While I lived in West Virginia, one of my pleasures and passions, was to do volunteer work. Beginning in 1967, I started as a small fry basketball coach, then in 1989, I began coaching AAU teams. In the mid-1990, I was instrumental in reviving YBOA in the State of West Virginia. In the early 2000’s, I began working with an Ohio organization bringing fund raising tournaments into West Virginia. It was about that same time, I started coaching a local high school team, when out of season. Several years ago, I worked at a couple of basketball recruiting camps in front of college coaches.
What I found upon moving back here in South Carolina and got familiar with local basketball, the athleticism of the youth was off the chart, but the focus of athletes had changed from basketball to football. Notwithstanding South Carolina has been and always will be a baseball state. In my naive state, I thought it would be a perfect setting for working with local high schools to conduct fund raisers for their respective basketball team, as I had been involved with in West Virginia.

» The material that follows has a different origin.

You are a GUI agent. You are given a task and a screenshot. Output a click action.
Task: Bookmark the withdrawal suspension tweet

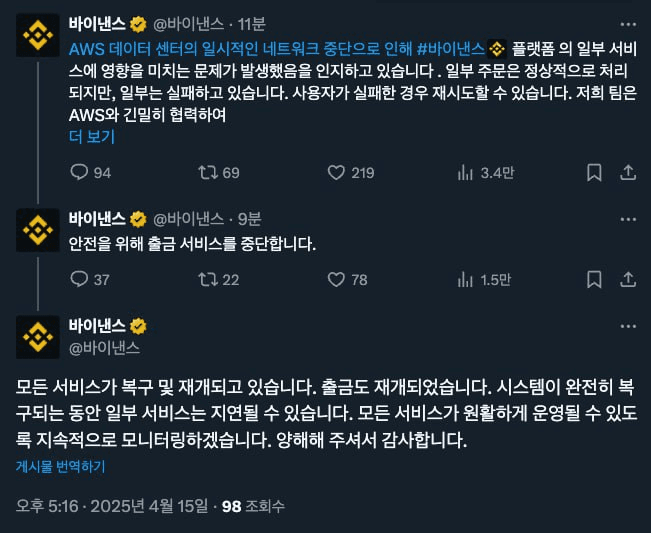coord(594,280)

Then my friend from Parkersburg, Jack Greathouse, an Ohio Hall of Fame high school basketball coach, moved to South Carolina to be closer to his family. I worked hard to recruit and succeeded in getting Jack to come on board with CBA. Greathouse had been instrumental in starting a similar organization running fund raisers for hosting high schools throughout the State of Ohio. By late 2000’s that organization oversaw more than 300 teams of all ages playing in venues on any given weekend from April through May. As a result, the Ohio basketball talent increased in skill level.
As I continued my quest to put on fund raising tournaments in South Carolina, I scheduled a meeting with the late Mark Snelgrove, coach of the Chapin High School basketball team, to discuss setting up similar fund raisers for local programs. He asked me to be a volunteer coach at the school. We became good friends, then I remained involved with the program after the sad passing of Coach Snelgrove from cancer. My association with Mark gave me some credibility in the State basketball community.
Not giving up on my desire to set up fund raisers, Greathouse and I had a meeting with the SCHSL to learn about their rules. Next, I discovered some regions set rules, which made hosting basketball fund raising tournaments at their facilities, almost impossible. Thus, beautiful facilities sat empty on weekends.
However, all was not lost on the road blocks I encountered. Sometimes, you find when you yield to the will of God, follow his path, not yours, good things happen. Still not giving up my quests for improving the skills of the very talented basketball youth around the State, I kept my eyes open to opportunities that perhaps were right in front of me all along.
Last fall, new Head Basketball Coach Marquett Carr offered the privilege of coaching the Chapin High School team in a league in Spartanburg. I saw a beautiful facility built there hosting about every sport played at the high school level in the State of South Carolina. Then on another weekend, I had the privilege of taking that same team to Rock Hill, South Carolina to play in a weekend tournament in another beautifully remodeled facility, previously an abandoned warehouse. We know Myrtle Beach and Augusta host very large basketball tournaments. Again, I asked myself why not Columbia?
Columbia is the home for the State Capital, Fort Jackson and my beloved University of South Carolina. It is located in the center of the State, easy access from every tri-corner of the triangle shaped state. Why doesn’t Columbia, the State Capital of South Carolina have any facility for youth development sports?